PROMPT: The records below are to be written out exactly, with every picture omitted.

MATERIAL SUPPLIED:
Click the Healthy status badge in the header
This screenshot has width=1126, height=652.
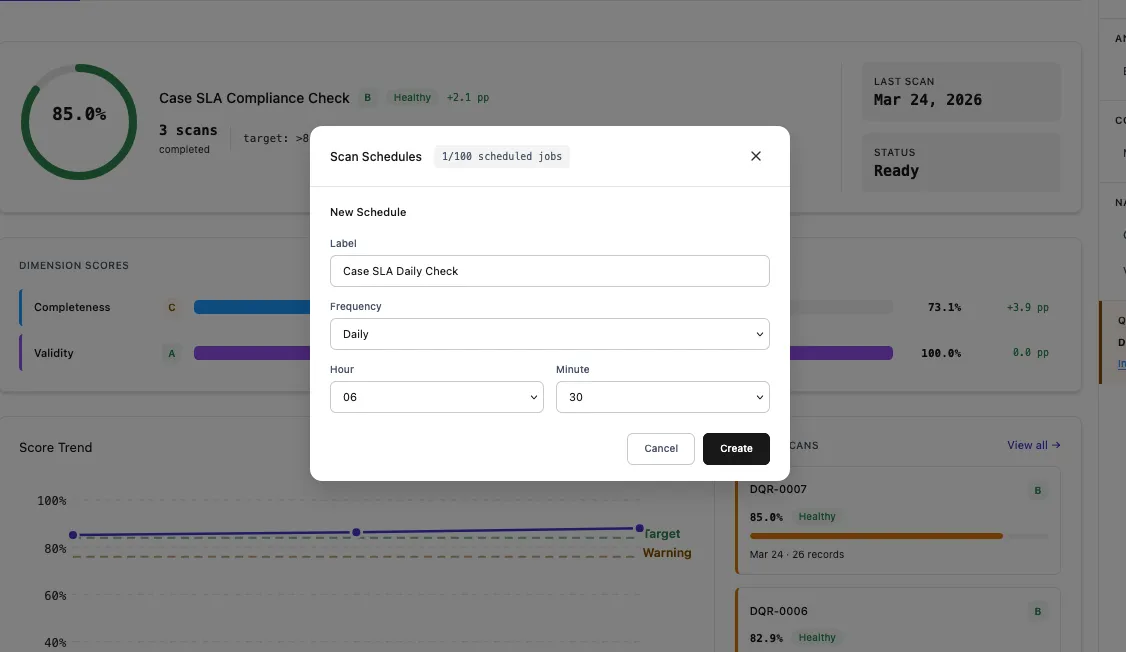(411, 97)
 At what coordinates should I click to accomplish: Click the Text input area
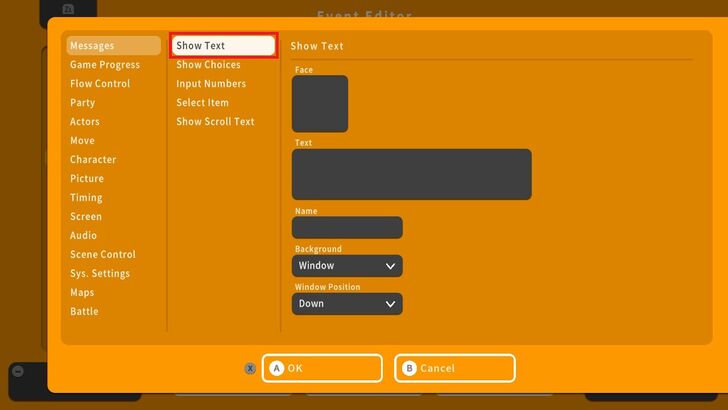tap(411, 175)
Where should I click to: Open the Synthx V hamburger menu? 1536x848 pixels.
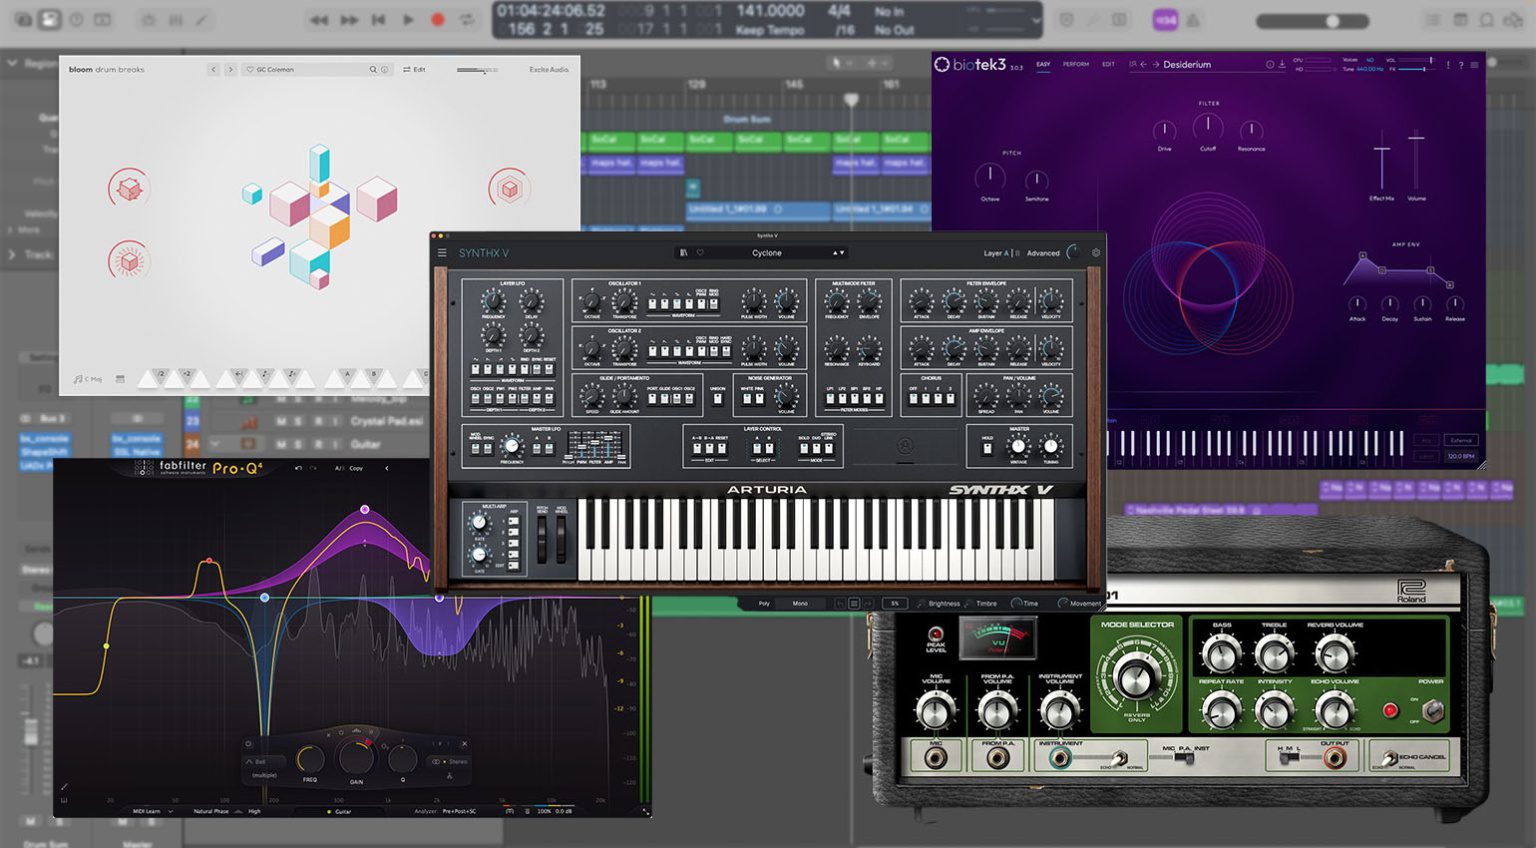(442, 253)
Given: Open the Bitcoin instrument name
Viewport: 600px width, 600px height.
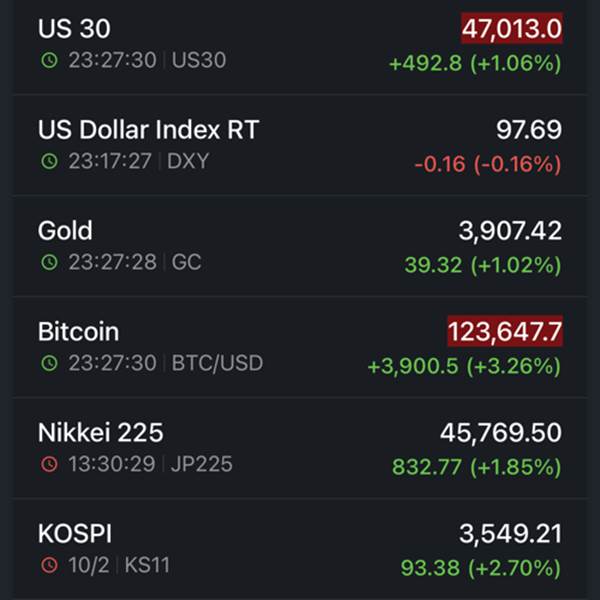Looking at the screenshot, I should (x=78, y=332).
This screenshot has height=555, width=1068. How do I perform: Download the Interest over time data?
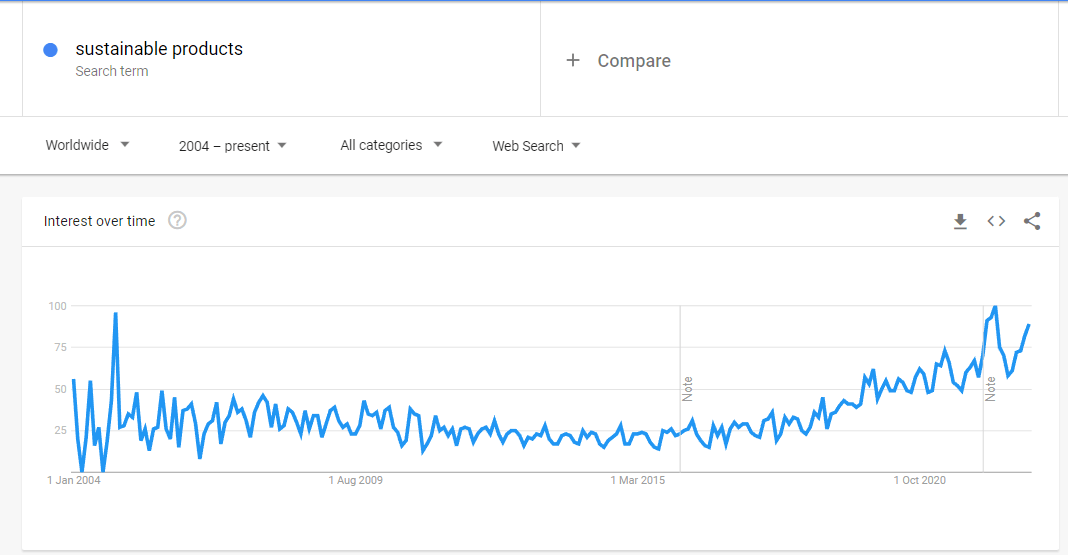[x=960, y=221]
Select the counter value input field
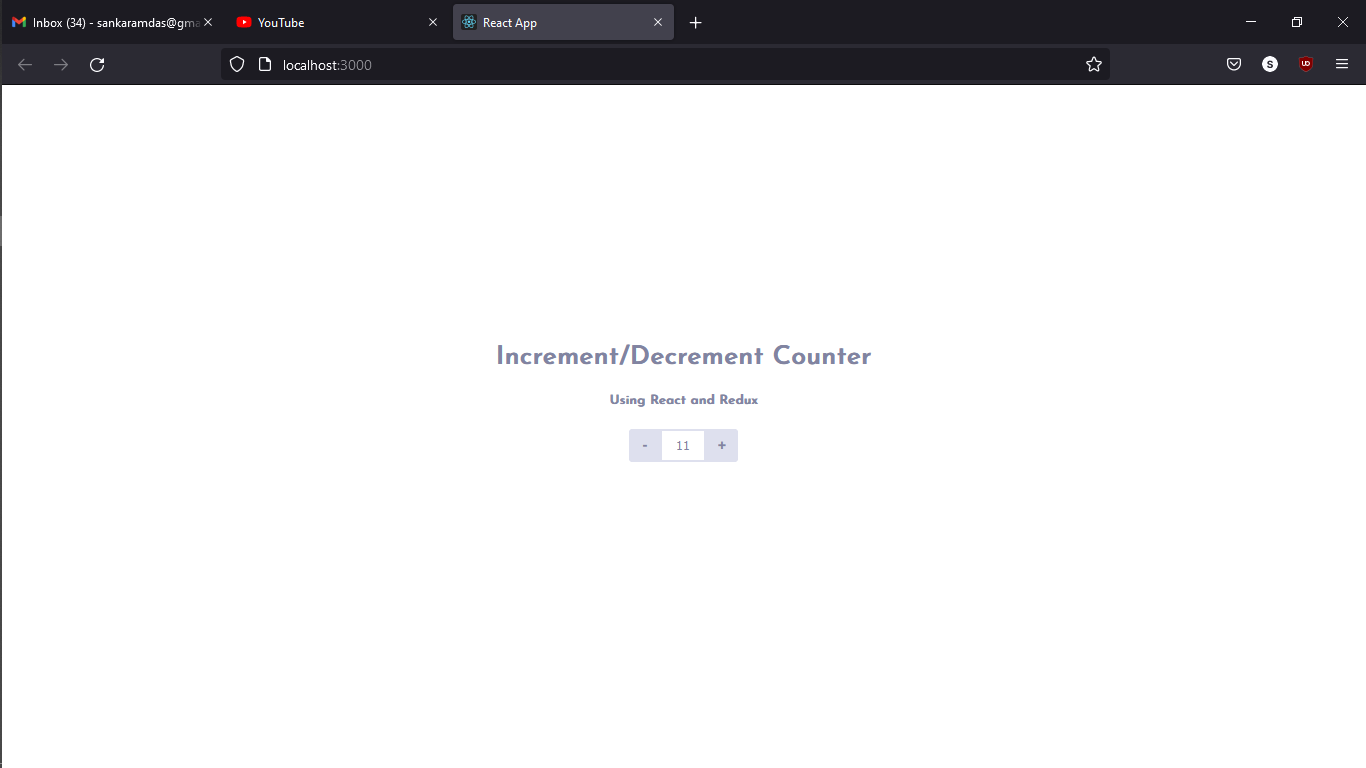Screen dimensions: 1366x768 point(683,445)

OUTPUT:
Click the Healthy status badge in the header
This screenshot has width=1126, height=652.
(411, 97)
 At what coordinates should I click to accomplish: Click the Text input area
tap(411, 175)
Where should I click to: Open the Synthx V hamburger menu? 1536x848 pixels.
(442, 253)
Given: Open the Bitcoin instrument name
Viewport: 600px width, 600px height.
Looking at the screenshot, I should (x=78, y=332).
This screenshot has height=555, width=1068. How do I perform: Download the Interest over time data?
[x=960, y=221]
Select the counter value input field
Screen dimensions: 1366x768 point(683,445)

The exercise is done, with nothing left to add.